The director of career services for the University of Wisconsin at Madison’s College of Letters and Science told the Journal that the number of employers attending the school’s career fair declined from 232 in 2007 to 225 in 2008. A similar picture appears at the University of Tampa, where there are 45 percent fewer internet job postings than this time last year.

 

For young people without a secondary education, conditions in the job market are abysmal. A New York Times article titled “Working Poor and Young Hit Hard in Downturn” (November 8, by Erik Eckholm) points out that the percentage of 16- to 19-year-olds working declined eight percent since October 2007, the most severe decline for any age group. 

 

The Times describes a downward spiral of unemployment for young people whereby college graduates, finding ever fewer prospects in the fields for which they were trained, rush to the jobs typically held by the youngest workers, including retail sales and food service.
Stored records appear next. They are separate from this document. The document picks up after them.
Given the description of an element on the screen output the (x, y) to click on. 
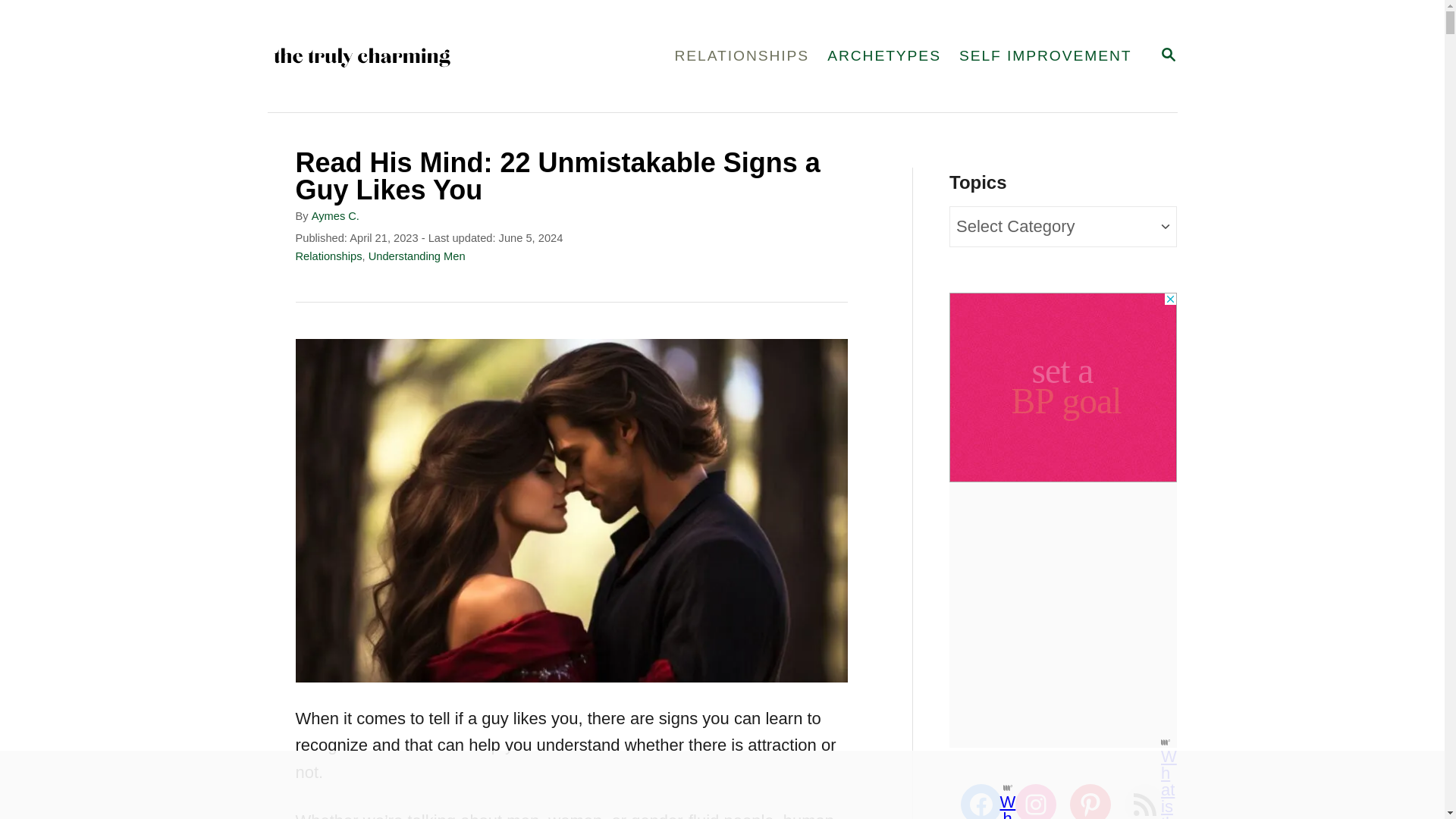
Relationships (328, 256)
SELF IMPROVEMENT (1168, 56)
The Truly Charming (1045, 55)
Aymes C. (422, 56)
3rd party ad content (335, 215)
MAGNIFYING GLASS (1062, 387)
RELATIONSHIPS (1167, 54)
Understanding Men (741, 55)
3rd party ad content (416, 256)
ARCHETYPES (708, 785)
Young workers with the least work experience and education face reduced hours and unemployment.

 

Decline in purchasing power

 

Accompanying the lack of employment opportunities is the fact that wages for younger workers have declined ten percent in real terms over the last 30 years, according to a recent report by the Center for Economic and Policy Research. 

 

A separate survey funded in part by the Washington Post found that eight in ten wage workers find it difficult to buy gasoline or save for retirement; about half said they had difficulty affording food. The Post points out that this is despite the fact that productivity is at an all time high.

 

Margaret C. Simms, director of the Urban Institute’s Low-Income Working Families Project, told the Post, “Low-wage workers have had a difficult balancing act in terms of matching their expenses with their limited incomes. They are very limited in their ability to deal with an emergency.” (Life’s Basics More of a Stretch,” October 17, by Michael Fletcher)

 

The same survey found that three in ten wage workers had no health care and four in ten have no retirement plan. Six in ten said they think about money every day. 

 

The Washington Post article followed the plight of one man and his family who were struggling to get by on his $13-per-hour wage as a hotel worker. He told the newspaper that he had to go so far as to refrain from using his stove, instead preparing sandwiches and cold meals for his children, because he could not afford his utility bill. He had made use of some local charities after he discovered that his $27,000 per year income was, absurdly, too large to qualify him for federal food stamps. 

 

That a working family is refused assistance for the most basic necessities is all the more repugnant given that the Democrats and Republicans alike offer the US financial elite helping after helping from the federal treasury to the tune of hundreds of billions of dollars. The working class is told that it must tighten its belt, while those who caused the economic crisis snatch up an even larger share of social wealth.